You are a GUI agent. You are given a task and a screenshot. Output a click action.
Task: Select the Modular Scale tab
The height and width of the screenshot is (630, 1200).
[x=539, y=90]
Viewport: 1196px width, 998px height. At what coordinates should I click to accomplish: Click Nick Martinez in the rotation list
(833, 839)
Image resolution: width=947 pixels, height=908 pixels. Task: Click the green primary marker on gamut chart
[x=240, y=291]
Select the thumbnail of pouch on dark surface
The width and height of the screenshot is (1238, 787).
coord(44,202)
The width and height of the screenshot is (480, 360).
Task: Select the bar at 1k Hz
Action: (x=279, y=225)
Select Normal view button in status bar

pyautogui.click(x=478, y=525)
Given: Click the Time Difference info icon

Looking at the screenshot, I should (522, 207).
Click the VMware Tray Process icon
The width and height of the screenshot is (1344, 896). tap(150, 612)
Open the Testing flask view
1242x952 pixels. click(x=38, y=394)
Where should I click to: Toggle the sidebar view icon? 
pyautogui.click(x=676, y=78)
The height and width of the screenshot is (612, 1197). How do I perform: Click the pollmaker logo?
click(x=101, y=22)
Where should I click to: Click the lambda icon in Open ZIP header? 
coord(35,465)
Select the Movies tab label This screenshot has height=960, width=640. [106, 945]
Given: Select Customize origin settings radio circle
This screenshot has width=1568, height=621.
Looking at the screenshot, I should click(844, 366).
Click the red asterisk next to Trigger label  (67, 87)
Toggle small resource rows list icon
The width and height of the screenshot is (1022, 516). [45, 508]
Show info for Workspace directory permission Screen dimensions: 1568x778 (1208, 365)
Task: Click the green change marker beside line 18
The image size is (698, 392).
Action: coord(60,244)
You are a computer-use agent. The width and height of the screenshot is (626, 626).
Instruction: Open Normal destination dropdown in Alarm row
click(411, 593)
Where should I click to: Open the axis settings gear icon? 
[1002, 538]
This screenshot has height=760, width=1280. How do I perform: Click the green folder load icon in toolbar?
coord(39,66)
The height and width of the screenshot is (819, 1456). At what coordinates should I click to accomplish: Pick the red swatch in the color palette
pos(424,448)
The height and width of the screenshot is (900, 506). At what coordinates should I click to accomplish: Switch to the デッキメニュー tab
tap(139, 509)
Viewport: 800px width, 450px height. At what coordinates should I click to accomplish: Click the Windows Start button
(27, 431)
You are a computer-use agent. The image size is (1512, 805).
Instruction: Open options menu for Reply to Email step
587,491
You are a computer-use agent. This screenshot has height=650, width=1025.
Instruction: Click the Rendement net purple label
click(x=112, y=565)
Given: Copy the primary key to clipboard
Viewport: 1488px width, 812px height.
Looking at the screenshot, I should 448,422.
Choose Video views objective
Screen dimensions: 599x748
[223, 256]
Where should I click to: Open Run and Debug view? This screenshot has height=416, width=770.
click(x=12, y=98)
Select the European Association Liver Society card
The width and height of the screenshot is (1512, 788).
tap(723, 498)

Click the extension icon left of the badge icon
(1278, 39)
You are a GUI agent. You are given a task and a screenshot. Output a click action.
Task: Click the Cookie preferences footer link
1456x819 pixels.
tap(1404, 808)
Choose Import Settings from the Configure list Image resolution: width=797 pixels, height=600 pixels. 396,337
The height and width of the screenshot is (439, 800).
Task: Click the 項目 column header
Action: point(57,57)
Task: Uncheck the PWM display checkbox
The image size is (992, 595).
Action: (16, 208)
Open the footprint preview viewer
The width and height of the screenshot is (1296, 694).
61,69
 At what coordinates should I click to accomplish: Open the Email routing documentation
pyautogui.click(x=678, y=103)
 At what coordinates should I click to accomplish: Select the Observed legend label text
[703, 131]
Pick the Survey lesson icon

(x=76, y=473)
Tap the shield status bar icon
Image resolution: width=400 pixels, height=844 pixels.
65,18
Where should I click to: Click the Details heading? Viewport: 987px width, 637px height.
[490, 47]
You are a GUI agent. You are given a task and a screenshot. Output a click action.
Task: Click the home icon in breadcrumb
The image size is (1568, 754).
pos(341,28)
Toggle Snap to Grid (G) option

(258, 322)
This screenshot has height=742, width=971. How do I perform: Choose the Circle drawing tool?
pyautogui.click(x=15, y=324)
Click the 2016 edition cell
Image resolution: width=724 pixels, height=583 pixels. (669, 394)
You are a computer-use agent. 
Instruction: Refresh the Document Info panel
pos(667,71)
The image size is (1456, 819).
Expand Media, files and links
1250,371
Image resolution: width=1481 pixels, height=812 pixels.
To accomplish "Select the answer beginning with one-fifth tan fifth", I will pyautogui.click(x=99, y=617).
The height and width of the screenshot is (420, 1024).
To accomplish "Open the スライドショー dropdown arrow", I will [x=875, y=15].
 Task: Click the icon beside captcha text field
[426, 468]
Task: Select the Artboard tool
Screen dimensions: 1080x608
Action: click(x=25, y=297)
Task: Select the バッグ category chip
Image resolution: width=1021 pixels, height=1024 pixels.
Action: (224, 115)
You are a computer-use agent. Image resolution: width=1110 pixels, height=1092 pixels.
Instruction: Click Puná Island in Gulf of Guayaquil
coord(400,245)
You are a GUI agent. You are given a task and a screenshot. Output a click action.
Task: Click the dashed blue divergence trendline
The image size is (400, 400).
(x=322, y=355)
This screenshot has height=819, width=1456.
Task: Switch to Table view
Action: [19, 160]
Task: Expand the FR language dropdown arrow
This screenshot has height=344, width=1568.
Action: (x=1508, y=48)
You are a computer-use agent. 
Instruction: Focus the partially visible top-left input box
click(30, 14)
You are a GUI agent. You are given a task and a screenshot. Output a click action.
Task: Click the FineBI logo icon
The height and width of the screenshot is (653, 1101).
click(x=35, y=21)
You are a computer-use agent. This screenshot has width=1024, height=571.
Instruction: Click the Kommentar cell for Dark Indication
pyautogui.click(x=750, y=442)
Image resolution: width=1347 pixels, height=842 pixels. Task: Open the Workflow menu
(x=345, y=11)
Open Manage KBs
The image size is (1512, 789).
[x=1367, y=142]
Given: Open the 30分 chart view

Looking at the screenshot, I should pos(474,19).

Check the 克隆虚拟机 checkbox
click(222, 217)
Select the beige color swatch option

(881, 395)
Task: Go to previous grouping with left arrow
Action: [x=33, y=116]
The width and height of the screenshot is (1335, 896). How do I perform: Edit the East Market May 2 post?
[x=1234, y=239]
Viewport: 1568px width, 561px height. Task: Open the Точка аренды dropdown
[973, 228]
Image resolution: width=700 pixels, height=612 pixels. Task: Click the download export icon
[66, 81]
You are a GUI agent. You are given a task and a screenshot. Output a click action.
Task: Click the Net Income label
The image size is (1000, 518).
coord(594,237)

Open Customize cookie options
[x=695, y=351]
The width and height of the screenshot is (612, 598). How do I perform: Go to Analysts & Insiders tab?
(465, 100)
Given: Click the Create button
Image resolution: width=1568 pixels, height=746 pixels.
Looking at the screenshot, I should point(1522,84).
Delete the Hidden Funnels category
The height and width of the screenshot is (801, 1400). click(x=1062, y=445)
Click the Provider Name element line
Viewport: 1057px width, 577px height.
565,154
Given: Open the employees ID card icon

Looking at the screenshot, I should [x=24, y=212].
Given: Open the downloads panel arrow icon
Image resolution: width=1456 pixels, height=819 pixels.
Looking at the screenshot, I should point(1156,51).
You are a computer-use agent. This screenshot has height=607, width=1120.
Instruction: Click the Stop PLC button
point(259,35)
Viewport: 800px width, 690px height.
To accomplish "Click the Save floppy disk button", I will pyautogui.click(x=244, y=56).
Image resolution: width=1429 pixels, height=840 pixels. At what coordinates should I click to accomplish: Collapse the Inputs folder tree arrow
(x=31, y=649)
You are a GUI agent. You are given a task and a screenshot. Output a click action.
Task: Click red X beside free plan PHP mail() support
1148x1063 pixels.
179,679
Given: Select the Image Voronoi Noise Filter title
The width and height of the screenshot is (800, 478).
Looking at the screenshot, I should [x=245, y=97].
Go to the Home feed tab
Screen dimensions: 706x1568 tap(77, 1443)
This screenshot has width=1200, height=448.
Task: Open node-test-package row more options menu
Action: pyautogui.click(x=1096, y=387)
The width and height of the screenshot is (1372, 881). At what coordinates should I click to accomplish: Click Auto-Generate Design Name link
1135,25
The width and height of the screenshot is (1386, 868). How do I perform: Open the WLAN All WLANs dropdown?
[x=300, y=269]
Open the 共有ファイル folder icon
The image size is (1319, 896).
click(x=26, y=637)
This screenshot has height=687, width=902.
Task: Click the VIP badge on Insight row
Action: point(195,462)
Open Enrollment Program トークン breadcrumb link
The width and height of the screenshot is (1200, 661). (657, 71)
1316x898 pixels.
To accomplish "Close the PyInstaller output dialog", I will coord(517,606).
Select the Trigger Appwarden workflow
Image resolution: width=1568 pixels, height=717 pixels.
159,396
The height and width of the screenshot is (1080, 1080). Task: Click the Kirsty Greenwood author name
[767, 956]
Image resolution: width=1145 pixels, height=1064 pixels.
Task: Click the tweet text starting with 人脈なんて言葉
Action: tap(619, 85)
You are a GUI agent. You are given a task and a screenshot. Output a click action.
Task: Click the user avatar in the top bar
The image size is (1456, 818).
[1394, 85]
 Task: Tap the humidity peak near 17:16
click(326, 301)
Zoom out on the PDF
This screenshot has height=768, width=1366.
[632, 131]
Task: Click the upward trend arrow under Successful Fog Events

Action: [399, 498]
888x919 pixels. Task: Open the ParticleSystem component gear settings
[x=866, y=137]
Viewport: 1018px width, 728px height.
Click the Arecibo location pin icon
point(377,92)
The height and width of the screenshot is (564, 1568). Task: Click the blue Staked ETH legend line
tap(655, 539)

What the task asks:
Convert the material from the line containing "Viewport: 1018px width, 728px height." through the end of the material, inclusive, into a two-column CSV with the headers instruction and click. Include one row per answer, put each field in quotes, and replace line breaks with spaces.

The output:
instruction,click
"Viewport: 1018px width, 728px height. Click the Arecibo location pin icon","point(377,92)"
"The height and width of the screenshot is (564, 1568). Task: Click the blue Staked ETH legend line","tap(655, 539)"